The proposals will only apply to EU managers and it may be that the proposals will be extended to apply to delegates of EU self-managed UCITS or UCITS managers that are located outside the EU as is currently being proposed under the AIFMD.
If this was to occur, the questions that we have asked with regard to implementation of this approach under AIFMD stand to be repeated.
Will the FSA or other competent authorities implement any such guideline? If so, what regulatory remuneration requirements will be considered “equally as effective”? Will only remuneration derived from the delegated activities count for these purposes? If so, how should the entity to which activities are delegated approach the task of apportioning total remuneration between delegated activities and other activities?
For US managers, remuneration requirements may be coming down the track pursuant to Section 956 of the Dodd-Frank Act. See our DechertOnPoint, "Incentive Compensation Under the Regulatory Spotlight" (PDF). It remains to be seen if rules of remuneration will actually be implemented in the US and, if so, whether they will meet the “equally as effective” test.
In addition, the requirement that variable remuneration should consist of units in the UCITS may be neither feasible or practicable owing to restriction on ownership of UCITS by US persons.

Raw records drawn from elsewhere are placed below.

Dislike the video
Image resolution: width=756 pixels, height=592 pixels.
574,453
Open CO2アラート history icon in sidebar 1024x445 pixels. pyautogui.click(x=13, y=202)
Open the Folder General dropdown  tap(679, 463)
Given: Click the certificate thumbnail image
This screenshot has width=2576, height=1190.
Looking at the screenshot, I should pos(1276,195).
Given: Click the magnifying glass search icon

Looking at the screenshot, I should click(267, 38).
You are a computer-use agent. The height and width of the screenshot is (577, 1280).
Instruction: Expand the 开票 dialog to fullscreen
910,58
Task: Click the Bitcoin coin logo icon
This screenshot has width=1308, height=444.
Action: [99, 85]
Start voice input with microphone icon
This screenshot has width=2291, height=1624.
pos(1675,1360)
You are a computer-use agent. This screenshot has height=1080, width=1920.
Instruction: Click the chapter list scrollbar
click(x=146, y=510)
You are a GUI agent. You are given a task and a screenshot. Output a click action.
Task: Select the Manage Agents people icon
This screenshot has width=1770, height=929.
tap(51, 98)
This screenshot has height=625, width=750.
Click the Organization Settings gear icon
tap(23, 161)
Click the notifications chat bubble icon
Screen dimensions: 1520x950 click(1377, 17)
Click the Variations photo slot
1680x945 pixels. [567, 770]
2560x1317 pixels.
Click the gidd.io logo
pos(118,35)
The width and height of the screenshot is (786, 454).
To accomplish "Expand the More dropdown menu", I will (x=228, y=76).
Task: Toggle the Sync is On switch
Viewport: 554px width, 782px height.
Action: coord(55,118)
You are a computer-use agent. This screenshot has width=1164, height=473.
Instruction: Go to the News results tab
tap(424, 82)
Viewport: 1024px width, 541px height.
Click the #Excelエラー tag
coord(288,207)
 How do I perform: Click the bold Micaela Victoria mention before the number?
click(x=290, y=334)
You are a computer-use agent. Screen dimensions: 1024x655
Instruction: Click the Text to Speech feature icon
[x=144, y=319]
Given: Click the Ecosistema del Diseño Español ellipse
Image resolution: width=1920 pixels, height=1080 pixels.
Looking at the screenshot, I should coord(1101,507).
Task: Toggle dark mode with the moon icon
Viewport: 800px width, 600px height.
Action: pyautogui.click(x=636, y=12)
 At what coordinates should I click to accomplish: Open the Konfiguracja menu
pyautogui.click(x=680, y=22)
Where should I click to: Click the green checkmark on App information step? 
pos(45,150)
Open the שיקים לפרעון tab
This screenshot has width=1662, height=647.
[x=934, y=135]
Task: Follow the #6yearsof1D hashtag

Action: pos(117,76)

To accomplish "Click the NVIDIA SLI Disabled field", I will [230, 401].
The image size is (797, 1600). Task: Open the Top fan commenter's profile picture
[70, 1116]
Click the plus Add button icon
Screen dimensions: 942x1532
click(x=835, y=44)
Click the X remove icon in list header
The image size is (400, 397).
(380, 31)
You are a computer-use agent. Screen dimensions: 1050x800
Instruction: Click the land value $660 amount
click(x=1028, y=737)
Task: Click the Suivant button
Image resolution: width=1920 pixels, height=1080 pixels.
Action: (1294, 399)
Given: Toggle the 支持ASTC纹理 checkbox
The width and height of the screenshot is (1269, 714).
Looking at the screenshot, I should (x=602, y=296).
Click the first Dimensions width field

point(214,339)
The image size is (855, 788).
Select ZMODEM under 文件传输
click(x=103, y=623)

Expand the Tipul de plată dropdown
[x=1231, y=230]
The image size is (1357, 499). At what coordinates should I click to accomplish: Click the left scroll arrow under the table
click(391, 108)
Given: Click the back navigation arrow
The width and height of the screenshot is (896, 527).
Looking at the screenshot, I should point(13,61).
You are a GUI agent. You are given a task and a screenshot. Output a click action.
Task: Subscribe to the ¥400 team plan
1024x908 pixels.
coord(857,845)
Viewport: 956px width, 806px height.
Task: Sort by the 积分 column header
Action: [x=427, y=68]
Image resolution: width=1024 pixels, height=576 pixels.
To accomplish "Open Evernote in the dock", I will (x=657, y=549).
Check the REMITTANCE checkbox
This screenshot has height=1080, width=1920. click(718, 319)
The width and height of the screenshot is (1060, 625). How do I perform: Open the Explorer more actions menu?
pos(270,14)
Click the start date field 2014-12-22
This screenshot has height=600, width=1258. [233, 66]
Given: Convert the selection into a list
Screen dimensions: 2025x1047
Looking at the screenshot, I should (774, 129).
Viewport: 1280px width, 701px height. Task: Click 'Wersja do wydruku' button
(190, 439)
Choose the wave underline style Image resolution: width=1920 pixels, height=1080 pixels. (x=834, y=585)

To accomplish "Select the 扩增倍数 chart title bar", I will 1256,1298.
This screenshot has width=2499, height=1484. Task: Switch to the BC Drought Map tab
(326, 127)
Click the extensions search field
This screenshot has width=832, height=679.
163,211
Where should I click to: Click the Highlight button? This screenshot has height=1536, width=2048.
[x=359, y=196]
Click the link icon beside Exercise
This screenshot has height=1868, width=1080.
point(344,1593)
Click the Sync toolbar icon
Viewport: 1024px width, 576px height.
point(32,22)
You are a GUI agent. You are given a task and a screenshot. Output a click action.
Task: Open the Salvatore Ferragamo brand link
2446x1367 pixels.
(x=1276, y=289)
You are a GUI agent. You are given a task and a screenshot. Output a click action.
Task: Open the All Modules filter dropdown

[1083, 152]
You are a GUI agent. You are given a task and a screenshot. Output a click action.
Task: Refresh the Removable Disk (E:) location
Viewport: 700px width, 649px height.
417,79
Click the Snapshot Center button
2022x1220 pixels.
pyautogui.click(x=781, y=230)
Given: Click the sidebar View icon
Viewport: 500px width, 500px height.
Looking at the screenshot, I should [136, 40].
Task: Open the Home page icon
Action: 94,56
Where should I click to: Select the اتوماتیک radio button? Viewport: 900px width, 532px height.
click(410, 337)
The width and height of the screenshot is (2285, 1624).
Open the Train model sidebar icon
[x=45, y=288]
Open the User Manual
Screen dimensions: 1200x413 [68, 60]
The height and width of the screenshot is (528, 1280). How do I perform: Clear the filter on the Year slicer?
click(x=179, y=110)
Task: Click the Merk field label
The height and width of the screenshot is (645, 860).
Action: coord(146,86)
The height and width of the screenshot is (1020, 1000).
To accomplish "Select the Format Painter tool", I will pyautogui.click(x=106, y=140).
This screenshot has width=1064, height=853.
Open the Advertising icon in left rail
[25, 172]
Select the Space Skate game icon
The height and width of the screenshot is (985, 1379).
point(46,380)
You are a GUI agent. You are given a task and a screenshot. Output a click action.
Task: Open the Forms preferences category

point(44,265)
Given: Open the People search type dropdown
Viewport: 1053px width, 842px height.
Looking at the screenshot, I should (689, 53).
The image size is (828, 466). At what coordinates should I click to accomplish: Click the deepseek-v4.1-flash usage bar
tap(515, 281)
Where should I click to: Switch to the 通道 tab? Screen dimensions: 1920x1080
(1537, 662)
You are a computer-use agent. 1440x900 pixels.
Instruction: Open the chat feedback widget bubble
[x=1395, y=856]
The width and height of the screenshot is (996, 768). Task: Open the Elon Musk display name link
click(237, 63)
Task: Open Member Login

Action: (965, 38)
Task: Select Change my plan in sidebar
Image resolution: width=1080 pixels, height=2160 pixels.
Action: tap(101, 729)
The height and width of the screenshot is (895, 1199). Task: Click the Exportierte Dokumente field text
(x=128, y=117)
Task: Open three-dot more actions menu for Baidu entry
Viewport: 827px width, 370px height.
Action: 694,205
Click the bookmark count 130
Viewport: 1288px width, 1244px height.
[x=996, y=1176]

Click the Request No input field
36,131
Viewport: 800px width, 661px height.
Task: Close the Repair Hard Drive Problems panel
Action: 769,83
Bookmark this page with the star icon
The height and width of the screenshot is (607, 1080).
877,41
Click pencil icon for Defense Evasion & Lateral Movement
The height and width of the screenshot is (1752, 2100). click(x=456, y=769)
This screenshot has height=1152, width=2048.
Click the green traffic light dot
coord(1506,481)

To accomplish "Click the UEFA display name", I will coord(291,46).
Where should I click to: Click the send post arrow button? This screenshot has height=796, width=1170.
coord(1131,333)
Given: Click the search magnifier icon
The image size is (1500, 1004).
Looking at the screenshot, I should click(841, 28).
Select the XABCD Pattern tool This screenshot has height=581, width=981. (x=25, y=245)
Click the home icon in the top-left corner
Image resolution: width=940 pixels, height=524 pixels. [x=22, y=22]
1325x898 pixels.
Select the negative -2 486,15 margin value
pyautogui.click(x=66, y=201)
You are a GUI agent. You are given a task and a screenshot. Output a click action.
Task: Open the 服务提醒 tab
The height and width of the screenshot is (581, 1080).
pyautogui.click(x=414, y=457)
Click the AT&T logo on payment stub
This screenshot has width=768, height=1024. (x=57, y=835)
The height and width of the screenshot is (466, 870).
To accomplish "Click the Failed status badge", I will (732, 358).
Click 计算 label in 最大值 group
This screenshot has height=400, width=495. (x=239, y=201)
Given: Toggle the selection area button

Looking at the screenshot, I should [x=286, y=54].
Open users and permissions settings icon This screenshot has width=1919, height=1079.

It is hard to give a definitive view on whether the Giegold proposals will survive the lengthy legislative process that European legislation is required to undergo. Mr Giegold states that “it has never happened that a key vote in ECON was changed in plenary session” and it remains likely that the proposals will survive the parliamentary process.
If this occurs, we then have a situation where the original Commission proposal has been amended by Parliament and this will lead to a conciliation “trialogue” process between the three EU institutions – the Commission, Parliament and Council of Ministers.
It is here that member states such as the UK, Germany, Ireland and Luxembourg will be expected to play a key role in challenging the Giegold proposals.